The evidence described above, taken from airborne observations combined with a theoretical calculation, points to an absence of thermal equilibrium in air on all scales down to the smallest. Fat-tailed PDFs and statistical multifractal behavior have been revealed, with the fastest moving molecules carrying the scaling version of Gibbs free energy, G. What G expresses is the ability to conduct entropy-free work and so drives the general circulation of the atmosphere. Although the fastest molecular population is a relatively small fraction of the total, it is the one that is active in producing hydrodynamic flow. It can do so because the remaining larger population defines an operational temperature and pays the entropy cost by infrared radiation into space, which at 2.7 K forms the necessary cold sink.

4. Discussion

What is the mechanism by which the translationally hot air molecules carrying Gibbs free energy cause winds up to jet stream velocities? The discussion is divided into four sections, establishing the basic facts and arguments.

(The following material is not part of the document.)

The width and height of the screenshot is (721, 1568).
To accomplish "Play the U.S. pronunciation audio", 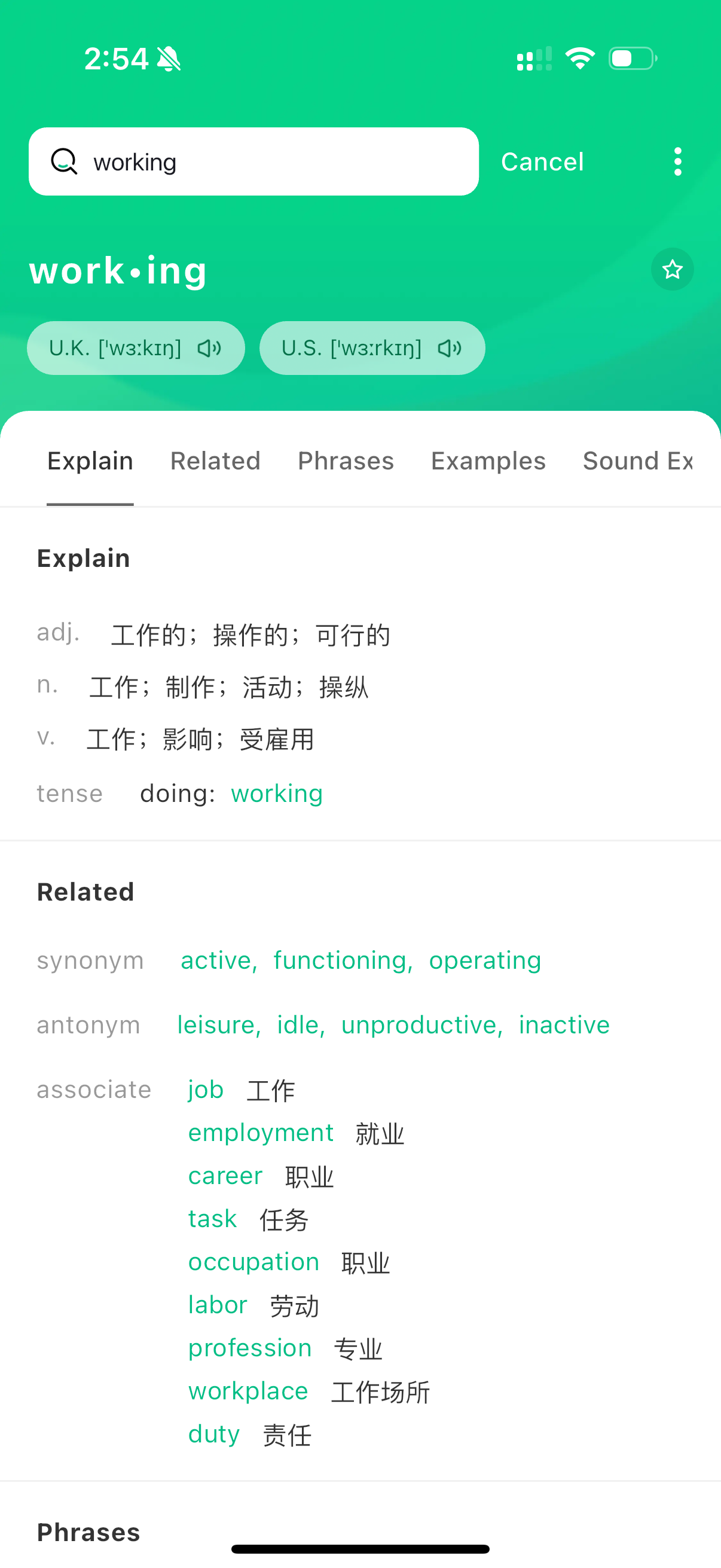I will (x=372, y=348).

4.1. Continuous Translational Symmetry and How It Is Broken

A population of Maxwellian ‘billiards’—hard spheres—possesses continuous translational symmetry, because from whatever direction the population is viewed or traversed, or however it is rotated, it looks the same. That property exists because collisions among the members of the population, represented as idealized molecules by Maxwell and Boltzmann, result in recoil with random phase and velocity. The result is thermal equilibrium. In air, the persistence of molecular velocity after collision [19] breaks the continuous translational symmetry. The population of fast-moving molecules is produced by photofragments from ozone photodissociation [12], reinforced by the strong intermittency of the incident solar radiation [27], as illustrated in Figure 4. A local thermodynamic equilibrium does not exist in air. The ultimate symmetry breaker in the planet’s fluid envelope is plate tectonics [22].

4.2. Scaling of Temperature and the Middle Way

Temperature should scale like a passive scalar (a tracer) if local thermodynamic equilibrium exists in air. It does not in [11,16,28]. The different scaling of temperature is attributed to the effect of gravity acting on density [11,18]. The effect of photofragment excitation produces intermittency in temperature [9]; that intermittency is correlated with temperature itself, Figure 4b. There is a misleading consistency between forecast and climate, macroweather [29], models and the satellite retrievals that feed them. Both are based on the assumption of thermal equilibrium, in the model and in the laboratory spectra upon which the retrievals are based [13]. Temperature is the integrator in the Langevin equation [11] and acts as the middle way between the microscopic and macroscopic [21].
Two centuries of effort have failed to produce turbulence from an analytical, top–down solution to the Navier–Stokes equation [20]. The existing theories have difficulties with the closure—that the nth moment depends upon the (n+1)th—and with dissipation, which is infrared radiation from the entire atmosphere into the 2.7 K sink of space, not a local downscale cascade from large to small wavelengths (large wavenumbers).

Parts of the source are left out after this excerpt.